Work to complete
Write out the data below exactly, from its first line to the line containing "1270x952 pixels.", that line included.

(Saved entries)

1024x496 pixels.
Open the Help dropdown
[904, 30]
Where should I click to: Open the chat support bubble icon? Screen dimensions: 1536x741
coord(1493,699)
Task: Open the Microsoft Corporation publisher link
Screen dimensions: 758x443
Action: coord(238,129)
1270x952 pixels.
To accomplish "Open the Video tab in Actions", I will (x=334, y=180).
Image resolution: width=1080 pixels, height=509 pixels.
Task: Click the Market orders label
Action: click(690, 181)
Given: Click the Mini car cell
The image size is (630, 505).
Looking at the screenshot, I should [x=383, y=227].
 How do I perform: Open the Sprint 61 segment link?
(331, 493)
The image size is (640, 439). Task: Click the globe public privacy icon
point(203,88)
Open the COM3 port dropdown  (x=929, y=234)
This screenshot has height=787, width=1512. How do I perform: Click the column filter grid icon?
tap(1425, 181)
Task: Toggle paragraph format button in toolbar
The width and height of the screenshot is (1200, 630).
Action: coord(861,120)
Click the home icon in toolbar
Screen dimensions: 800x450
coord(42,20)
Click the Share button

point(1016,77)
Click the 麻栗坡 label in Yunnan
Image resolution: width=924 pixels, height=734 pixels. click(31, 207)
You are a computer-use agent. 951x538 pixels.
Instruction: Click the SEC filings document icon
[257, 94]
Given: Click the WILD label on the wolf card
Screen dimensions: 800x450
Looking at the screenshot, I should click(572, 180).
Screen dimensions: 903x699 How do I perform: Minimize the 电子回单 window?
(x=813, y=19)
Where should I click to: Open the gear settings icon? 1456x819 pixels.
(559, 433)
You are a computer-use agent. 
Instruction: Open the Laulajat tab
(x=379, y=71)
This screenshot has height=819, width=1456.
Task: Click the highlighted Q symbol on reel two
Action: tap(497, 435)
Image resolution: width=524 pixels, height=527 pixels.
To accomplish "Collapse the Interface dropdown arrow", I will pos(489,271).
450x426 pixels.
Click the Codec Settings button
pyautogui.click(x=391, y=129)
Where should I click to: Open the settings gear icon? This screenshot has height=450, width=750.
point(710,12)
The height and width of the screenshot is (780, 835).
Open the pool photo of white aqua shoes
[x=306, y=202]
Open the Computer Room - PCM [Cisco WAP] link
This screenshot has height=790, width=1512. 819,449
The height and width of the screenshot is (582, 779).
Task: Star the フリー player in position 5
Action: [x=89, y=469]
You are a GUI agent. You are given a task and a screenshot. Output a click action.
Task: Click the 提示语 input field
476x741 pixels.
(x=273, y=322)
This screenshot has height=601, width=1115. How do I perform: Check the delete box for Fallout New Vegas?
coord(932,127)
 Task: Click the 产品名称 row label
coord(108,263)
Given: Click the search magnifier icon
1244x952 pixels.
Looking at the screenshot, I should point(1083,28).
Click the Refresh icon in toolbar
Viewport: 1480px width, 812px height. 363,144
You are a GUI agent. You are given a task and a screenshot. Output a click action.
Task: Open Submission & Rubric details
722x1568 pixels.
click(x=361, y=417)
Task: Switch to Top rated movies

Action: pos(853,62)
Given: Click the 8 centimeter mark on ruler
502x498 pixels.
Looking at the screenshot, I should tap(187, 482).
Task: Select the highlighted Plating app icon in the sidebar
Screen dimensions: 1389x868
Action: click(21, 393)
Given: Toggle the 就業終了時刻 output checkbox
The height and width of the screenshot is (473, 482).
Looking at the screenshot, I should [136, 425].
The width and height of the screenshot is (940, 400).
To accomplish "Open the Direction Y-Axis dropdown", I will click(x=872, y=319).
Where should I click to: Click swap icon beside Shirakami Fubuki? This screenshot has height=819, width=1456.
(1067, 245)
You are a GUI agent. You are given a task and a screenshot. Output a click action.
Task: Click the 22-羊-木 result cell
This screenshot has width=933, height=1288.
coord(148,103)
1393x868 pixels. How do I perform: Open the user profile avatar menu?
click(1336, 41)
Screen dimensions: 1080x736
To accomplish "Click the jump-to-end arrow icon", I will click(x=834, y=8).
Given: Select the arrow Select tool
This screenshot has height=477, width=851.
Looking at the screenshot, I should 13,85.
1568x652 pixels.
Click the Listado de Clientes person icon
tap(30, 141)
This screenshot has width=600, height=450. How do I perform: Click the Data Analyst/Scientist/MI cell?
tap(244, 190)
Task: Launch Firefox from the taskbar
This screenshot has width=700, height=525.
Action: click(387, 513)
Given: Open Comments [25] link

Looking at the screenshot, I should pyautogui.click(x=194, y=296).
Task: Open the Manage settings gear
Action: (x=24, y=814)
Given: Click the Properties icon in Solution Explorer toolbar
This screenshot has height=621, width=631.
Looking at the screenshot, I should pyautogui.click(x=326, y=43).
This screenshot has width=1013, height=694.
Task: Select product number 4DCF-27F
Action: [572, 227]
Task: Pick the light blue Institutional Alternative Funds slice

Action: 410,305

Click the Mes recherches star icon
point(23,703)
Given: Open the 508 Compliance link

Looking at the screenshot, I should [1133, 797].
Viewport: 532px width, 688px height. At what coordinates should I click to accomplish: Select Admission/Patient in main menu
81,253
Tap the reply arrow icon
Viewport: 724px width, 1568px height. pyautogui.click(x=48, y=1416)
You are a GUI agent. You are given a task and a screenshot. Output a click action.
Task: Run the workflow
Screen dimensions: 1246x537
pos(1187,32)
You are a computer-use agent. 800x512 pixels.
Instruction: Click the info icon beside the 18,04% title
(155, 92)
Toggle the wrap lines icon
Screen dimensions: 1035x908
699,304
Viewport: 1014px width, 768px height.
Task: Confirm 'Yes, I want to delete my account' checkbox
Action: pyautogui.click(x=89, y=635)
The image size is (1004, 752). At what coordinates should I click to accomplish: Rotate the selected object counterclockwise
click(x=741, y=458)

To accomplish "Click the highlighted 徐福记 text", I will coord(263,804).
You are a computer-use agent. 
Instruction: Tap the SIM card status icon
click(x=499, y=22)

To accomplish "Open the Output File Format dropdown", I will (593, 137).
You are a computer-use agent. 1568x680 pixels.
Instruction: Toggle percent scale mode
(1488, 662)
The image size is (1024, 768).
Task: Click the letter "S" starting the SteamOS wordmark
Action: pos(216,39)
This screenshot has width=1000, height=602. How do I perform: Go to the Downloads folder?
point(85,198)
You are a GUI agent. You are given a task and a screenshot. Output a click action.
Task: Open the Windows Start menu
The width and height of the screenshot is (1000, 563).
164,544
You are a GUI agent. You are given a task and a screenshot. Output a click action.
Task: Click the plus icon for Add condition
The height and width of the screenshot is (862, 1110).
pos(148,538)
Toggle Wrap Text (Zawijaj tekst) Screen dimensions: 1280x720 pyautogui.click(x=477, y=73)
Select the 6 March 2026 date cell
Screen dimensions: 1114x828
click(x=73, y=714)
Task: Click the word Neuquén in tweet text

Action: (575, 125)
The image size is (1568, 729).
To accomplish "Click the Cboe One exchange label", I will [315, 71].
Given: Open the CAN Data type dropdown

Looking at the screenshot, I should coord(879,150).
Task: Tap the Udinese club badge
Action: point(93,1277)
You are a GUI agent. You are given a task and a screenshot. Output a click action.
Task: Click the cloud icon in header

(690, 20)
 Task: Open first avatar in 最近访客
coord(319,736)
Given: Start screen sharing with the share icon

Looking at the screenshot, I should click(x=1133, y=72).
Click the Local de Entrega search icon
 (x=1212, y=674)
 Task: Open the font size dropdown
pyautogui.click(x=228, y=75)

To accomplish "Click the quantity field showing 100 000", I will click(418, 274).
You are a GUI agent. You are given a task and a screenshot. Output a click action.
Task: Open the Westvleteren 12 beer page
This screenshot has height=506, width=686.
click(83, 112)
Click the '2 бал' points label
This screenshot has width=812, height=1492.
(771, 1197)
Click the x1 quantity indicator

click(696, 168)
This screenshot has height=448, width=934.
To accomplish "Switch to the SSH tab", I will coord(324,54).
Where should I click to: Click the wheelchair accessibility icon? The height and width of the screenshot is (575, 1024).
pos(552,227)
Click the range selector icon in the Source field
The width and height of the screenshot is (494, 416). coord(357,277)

Answer section
1024x496 pixels.
Open the Help dropdown
[904, 30]
Where should I click to: Open the chat support bubble icon? Screen dimensions: 1536x741
coord(1493,699)
Task: Open the Microsoft Corporation publisher link
Screen dimensions: 758x443
Action: coord(238,129)
1270x952 pixels.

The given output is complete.